To see how this works in practice, let's inspect the distribution of the 'tempo' variable from the music data set, which is defined as the overall estimated tempo of a track in beats per minute (BPM). The hist()
-function can be used to draw the corresponding histogram.
hist(music_data$tempo)
music_data$tempo_std <- (music_data$tempo - mean(music_data$tempo))/sd(music_data$tempo)
If we create the histogram again, we can see that the scale has changed and now we can compare the standardized values to the values we find in the probability table.
hist(music_data$tempo_std)
music_data$tempo_std <- scale(music_data$tempo)
Instead of manually comparing the observed values to the values in the table, it is much easier to use the in-built functions to obtain the probabilities. The pnorm()

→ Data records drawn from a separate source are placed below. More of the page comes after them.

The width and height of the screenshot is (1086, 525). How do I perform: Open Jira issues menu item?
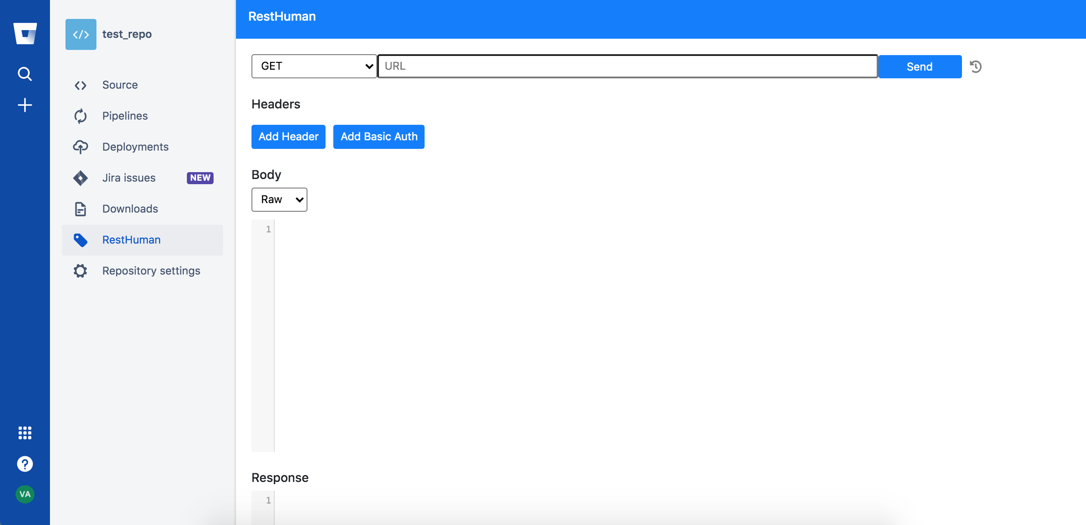(129, 178)
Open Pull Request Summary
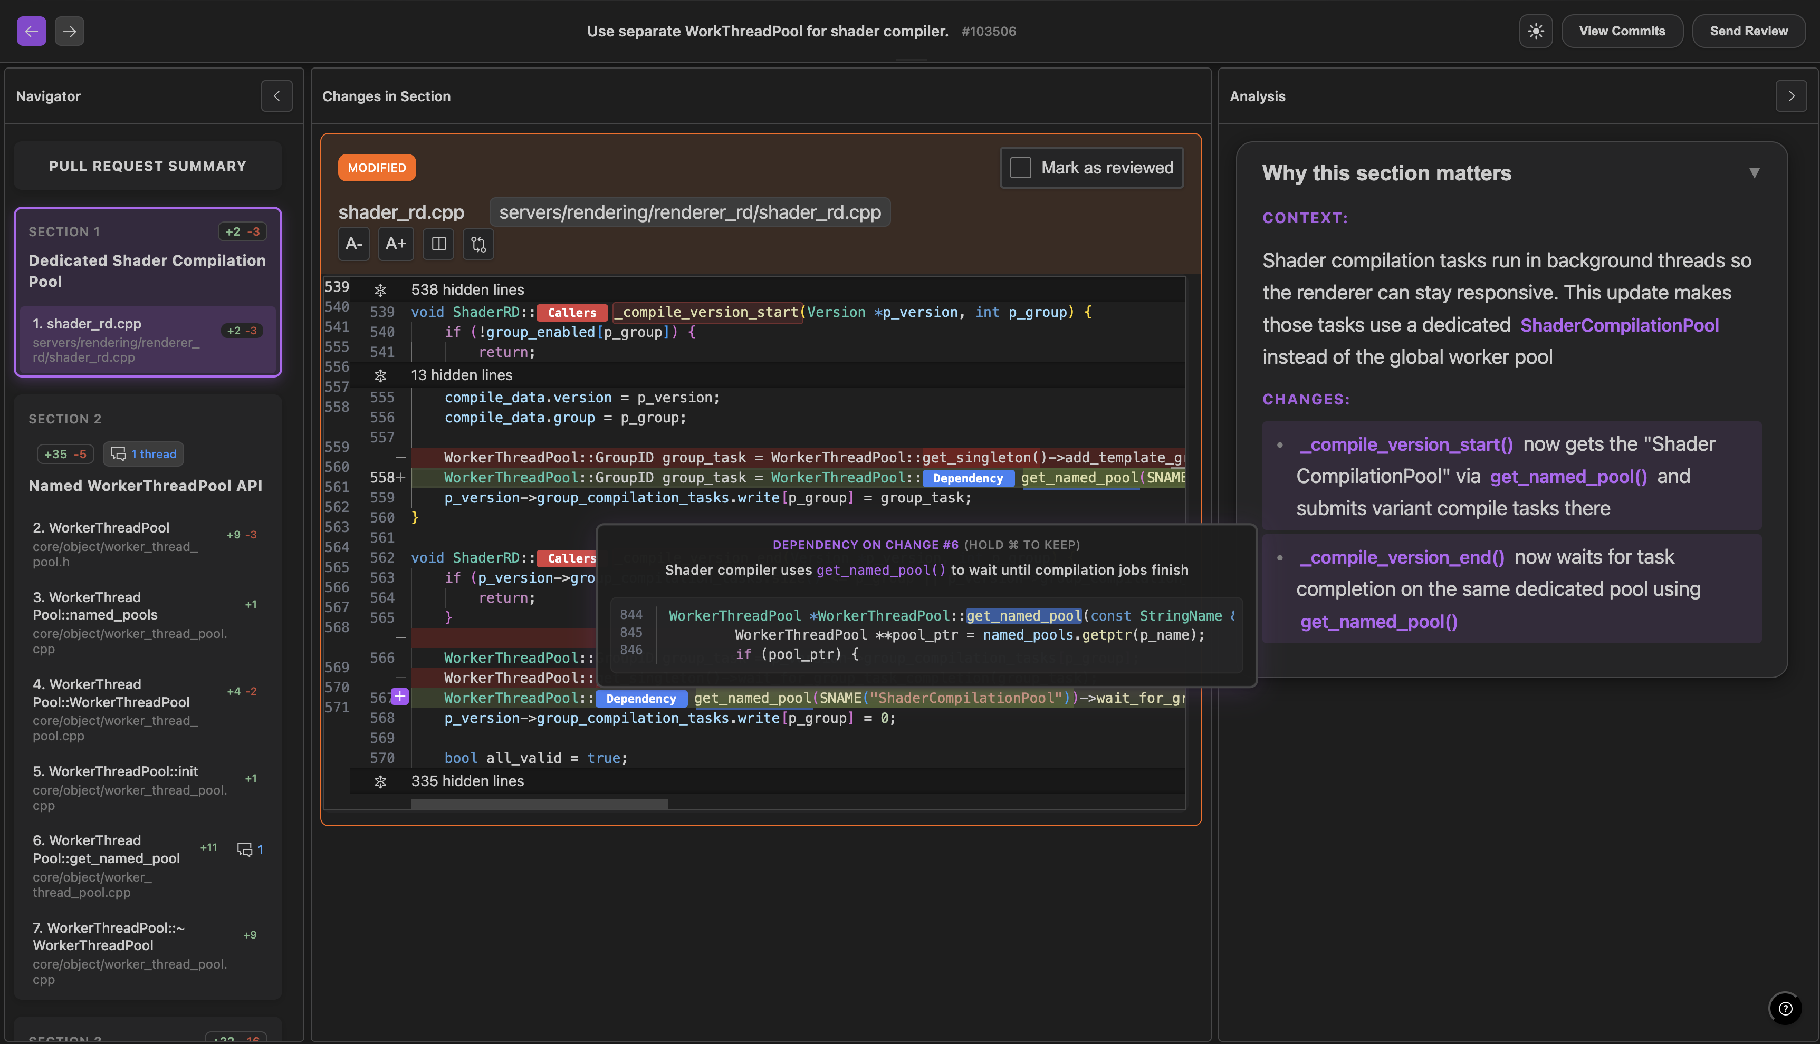The image size is (1820, 1044). (x=148, y=166)
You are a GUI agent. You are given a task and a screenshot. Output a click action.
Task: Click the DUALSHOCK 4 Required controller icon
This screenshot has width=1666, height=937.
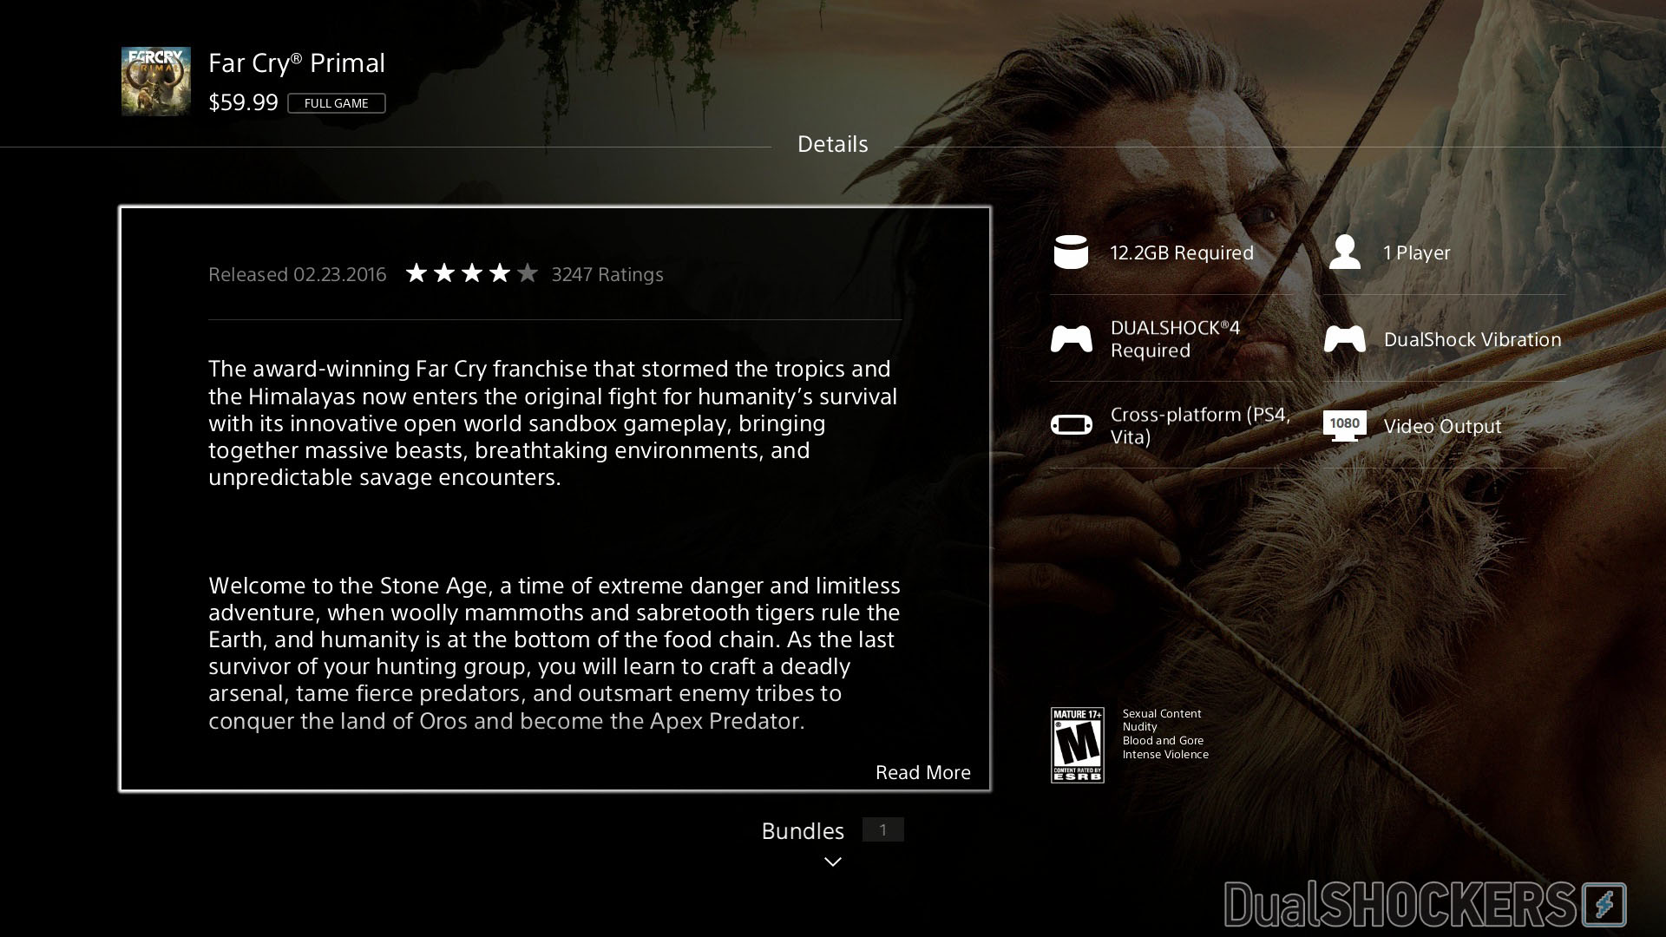[x=1072, y=339]
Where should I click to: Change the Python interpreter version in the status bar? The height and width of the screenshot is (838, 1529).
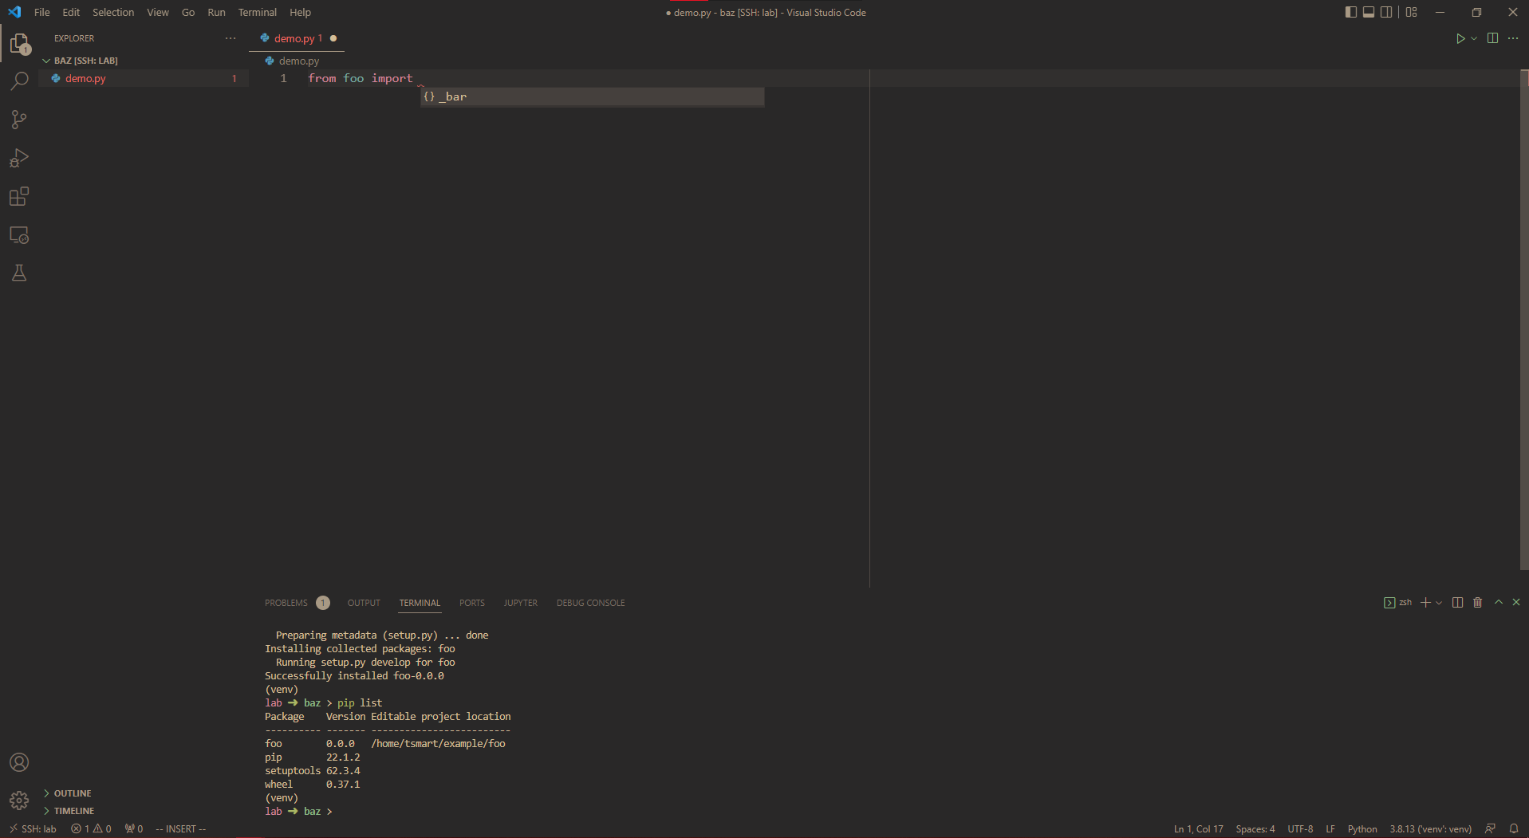click(1430, 828)
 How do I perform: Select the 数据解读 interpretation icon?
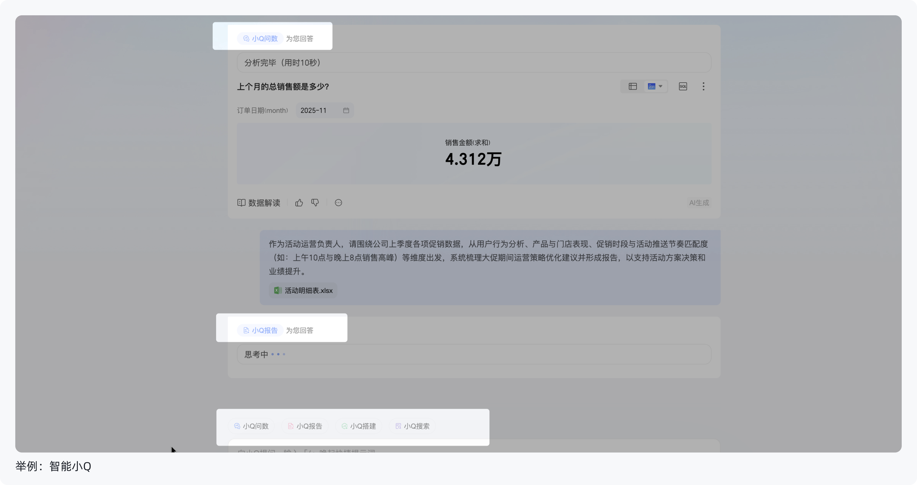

-function gives the probability of obtaining values lower than the indicated values (i.e., the probability mass left of that value). For the value of 1.96, this probability mass is ~0.025, in line with the table above.
pnorm(-1.96)
## [1] 0.0249979
To also take the other end of the distribution into consideration, we would need to multiply this value by to. This way, we arrive at a value of 5%.
pnorm(-1.96) * 2
## [1] 0.04999579
Regarding the standard normal distribution, it is helpful to remember the following numbers, indicating the points on the standard normal distribution, where the sum of the probability mass to the left at the lower end and to the right of the upper end exceed a certain threshold:
- +/-1.645 - 10% of probability mass outside this region
- +/-1.960 - 5% of probability mass outside this region
- +/-2.580 - 1% of probability mass outside this region
Going back to our example, we could also ask: what is the probability of obtaining the minimum (or maximum) observed value in our data? The minimum value on the standardized scale is:
min(music_data$tempo_std)
## [1] -3.006525
And the associated probability is:
pnorm(min(music_data$tempo_std)) * 2
## [1] 0.002642526
Although the probability of observing this minimum value is very low, there are very few observations in the extreme regions at each end of the histogram, so this doesn't seem too unusual. As a rule of thumb, you can remember that 68% of the observations of a normally distributed variable should be within 1 standard deviation of the mean, 95% within 2 standard deviations, and 99.7% within 3 standard deviations. This is also shown in the following plot:
In case of our 'tempo' variable, we do not observe values that are more than 3 standard deviations away from the mean. In other instances, checking the standardized values of a variable may help you to identify outliers. For example, if you conducted a survey and you would like to exclude respondents who answered the survey too fast, you may exclude cases with a low probability based on the distribution of the duration variable.